* [EXTRAHIERTER TEXT]
◆ ◆ ◆
Die Hertha erlebt einen ungeahnten Höhenflug. Eines scheint unstrittig: Der Erfolg ist eng mit dem Trainer verbunden. Wie Lucien Favre die Mannschaft entwickelt.

Berlin - Lucien Favre spurtete nach dem Abpfiff auf das Spielfeld und schnauzte erst einmal Solomon Okoronkwo an. Dieser hatte zwar das 3:1 erzielt, aber nicht geringer war sein Anteil daran, dass es am Ende für Hertha gegen Dortmund noch einmal zittrig wurde. Es fiel noch das Anschlusstor für Dortmund. Hinterher inszenierte Herthas Trainer ein dunkles Bild. „In zwei Minuten ist alles möglich und die Arbeit von 85 Minuten umsonst“, sagte er. Dass der Sieg seine Mannschaft zunächst ans obere Ende der Tabelle spülte, nötigte Favre nur ein mildes Lächeln ab. „Oh, wir haben noch viel zu tun“, sagte der Perfektionist.

Der Schweizer Trainer von Hertha hat seine eigene Idee vom Fußball. Die Spieler sollen schnell denken, schnell passen und viel laufen. Vor allem hat der Spieler zu begreifen, dass er sich in einem Gebilde bewegt, was nur dann stabil ist und erfolgreich funktioniert, wenn sich jeder Einzelne an die Vorgaben hält.

Das war in der Schlussphase gegen Dortmund nicht das Fall. Nach dem 3:1 „waren meine Spieler zu euphorisch. Sie wollten zu individuell auf das 4:1 spielen“, sagte Favre und dachte vorrangig an Okoronkwo. Am Tag danach war Favres Ärger verflogen. Okoronkwo sei aufgedreht gewesen. „Er wollte zu viel, das ist eine Frage der Erfahrung. Er ist noch jung, ich kann das ein bisschen verstehen.“ Aber eben nur ein bisschen. Favre ist detailversessen, ihm schmeckte nicht, dass sein Team nach einer eigentlich beruhigenden Führung die Konzentration verlor. Dadurch gingen Abstimmung und Ordnung verloren – Eckpfeiler seiner Philosophie.
◆ ◆ ◆
Positionsangaben zu Bildschirmelementen
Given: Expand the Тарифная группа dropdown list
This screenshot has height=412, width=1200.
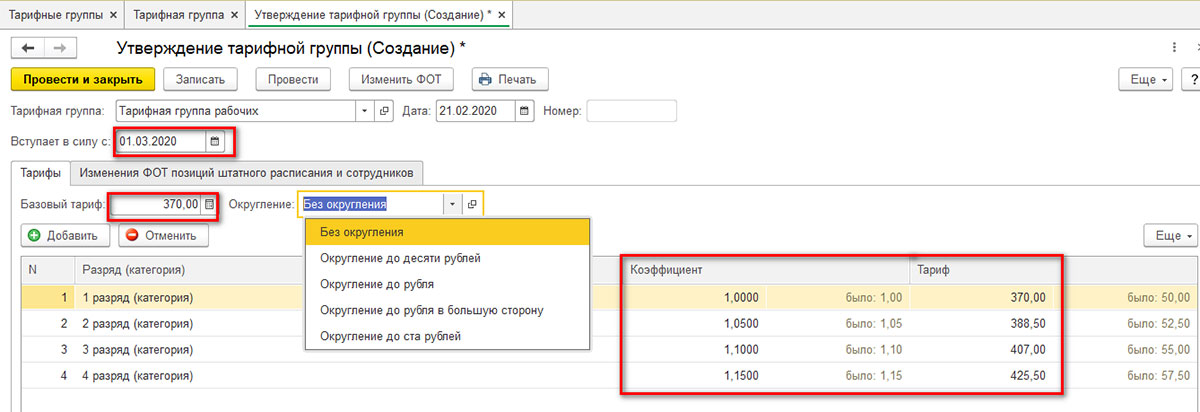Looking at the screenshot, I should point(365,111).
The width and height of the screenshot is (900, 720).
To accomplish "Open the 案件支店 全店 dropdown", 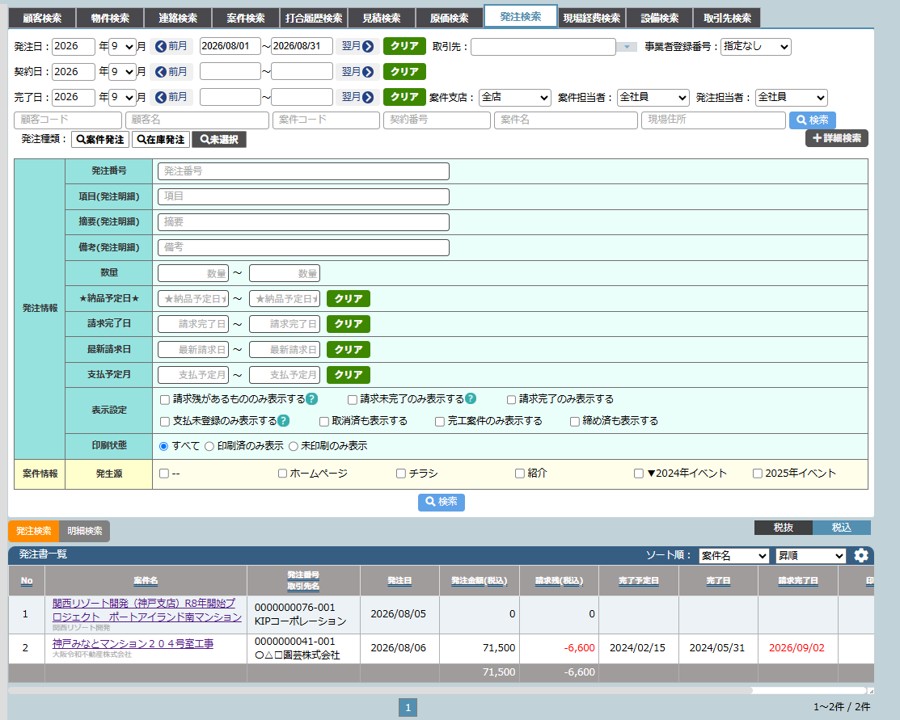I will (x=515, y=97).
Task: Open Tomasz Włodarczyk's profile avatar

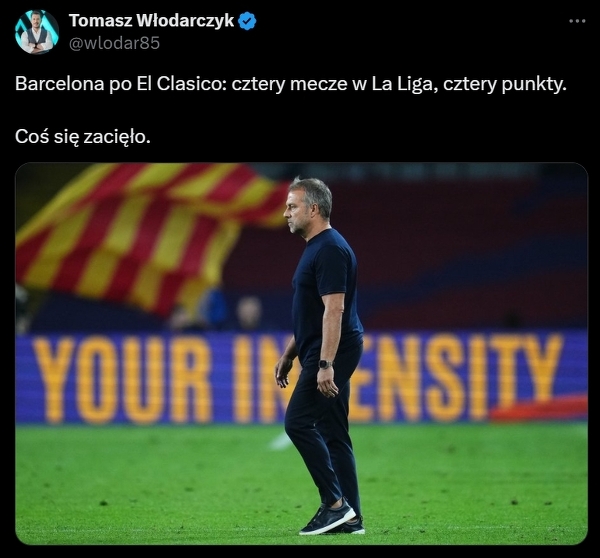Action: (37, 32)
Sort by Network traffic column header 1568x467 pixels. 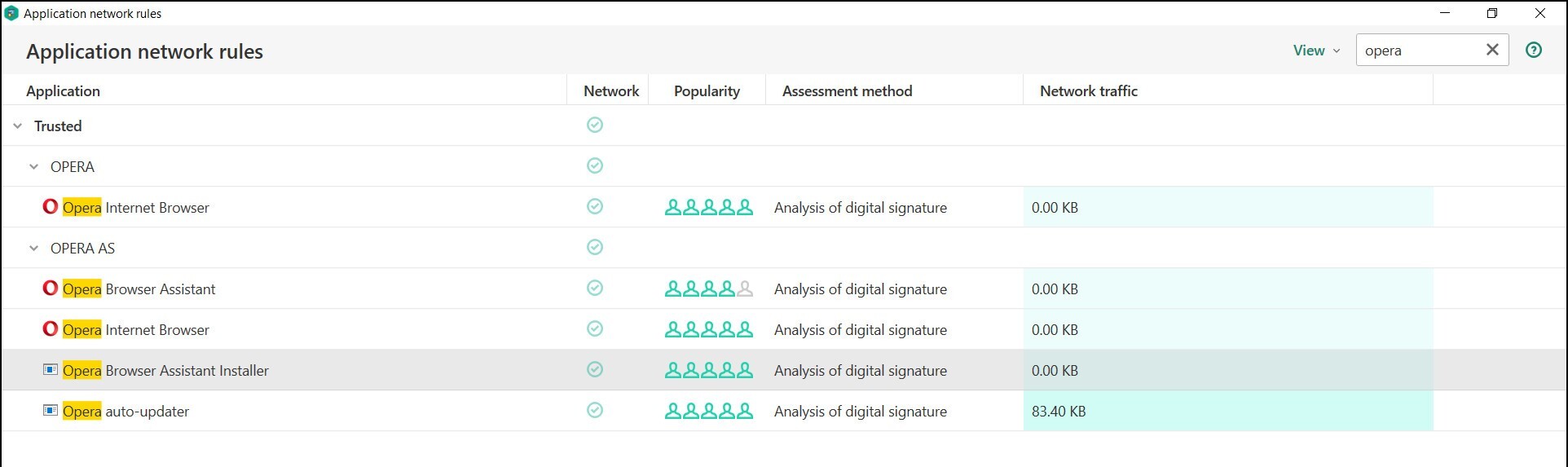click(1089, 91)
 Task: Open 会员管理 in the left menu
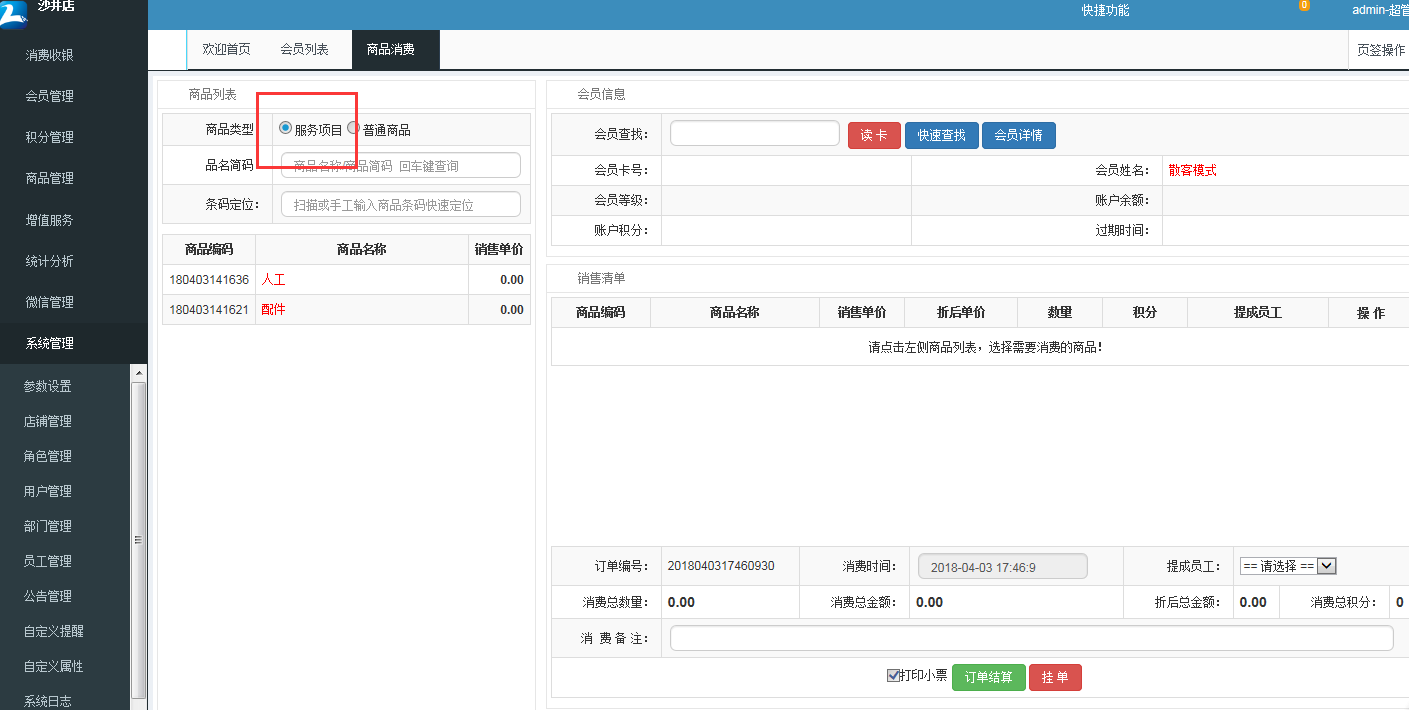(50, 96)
◆ ◆ ◆
* [GESTELLTE AUFGABE 1]
Entnehmen Sie dem Bericht über Lucien Favre wortgetreu die Passage von „Der Schweizer Trainer“ bis einschließlich „die Vorgaben hält.“.
* [GESTELLTE AUFGABE 2]
Wer erzielte laut dem Bericht über Lucien Favre das 3:1 für Hertha gegen Dortmund?
* [GESTELLTE AUFGABE 3]
Setzen Sie den Bericht über Lucien Favre im Anschluss an dessen letzten Satz fort.
Die Auflistung stammt aus einer anderen Quelle als der Bericht über Lucien Favre.

* [ANTWORT ZUR AUFGABE 1]
Der Schweizer Trainer von Hertha hat seine eigene Idee vom Fußball. Die Spieler sollen schnell denken, schnell passen und viel laufen. Vor allem hat der Spieler zu begreifen, dass er sich in einem Gebilde bewegt, was nur dann stabil ist und erfolgreich funktioniert, wenn sich jeder Einzelne an die Vorgaben hält.

* [ANTWORT ZUR AUFGABE 2]
Solomon Okoronkwo

* [ANTWORT ZUR AUFGABE 3]
Tatsächlich erreicht der Lernprozess beim Berliner Bundesligisten nach nur sechs Spieltagen eine Art Zwischenhoch. Doch während es Spieler wie Malik Fathi „mal ganz lustig“ finden, ganz oben zu stehen, treibt es Favre zu noch mehr Akribie: „Wir könnten besser sein.“

Fortschritte sind unverkennbar. „Ich probiere, mein Bestes für die Mannschaft zu machen“, sagt Favre bescheiden. Tatsächlich ist sein Wirken mehr. Er verleiht dem Team eine Spielidee mit Regeln und einstudierten Abläufen. Seine Taktikschulung hat sich in den Köpfen der Spieler zu einem gedanklichen Geländer gefügt, an dem sich jeder Spieler orientieren, festhalten und zur Not auch wieder hochziehen kann. Der Rückstand gegen Dortmund „war ein kleiner Nackenschlag, aber der Unterschied zu früher ist, dass wir jetzt zurückkommen: Wir wissen, dass wir das umbiegen können“, sagt Malik Fathi und führt Gründe dafür an. „Wir spielen einfach besser miteinander, es sind Automatismen drin, wir wissen, wie der Mitspieler läuft, wo der Ball hin muss. Das trainieren wir täglich.“ Das sei zwar manchmal trocken, so viel taktische Fortbildung, „aber notwendig“, sagt Fathi und deutet indirekt auf Versäumnisse in der Vergangenheit hin.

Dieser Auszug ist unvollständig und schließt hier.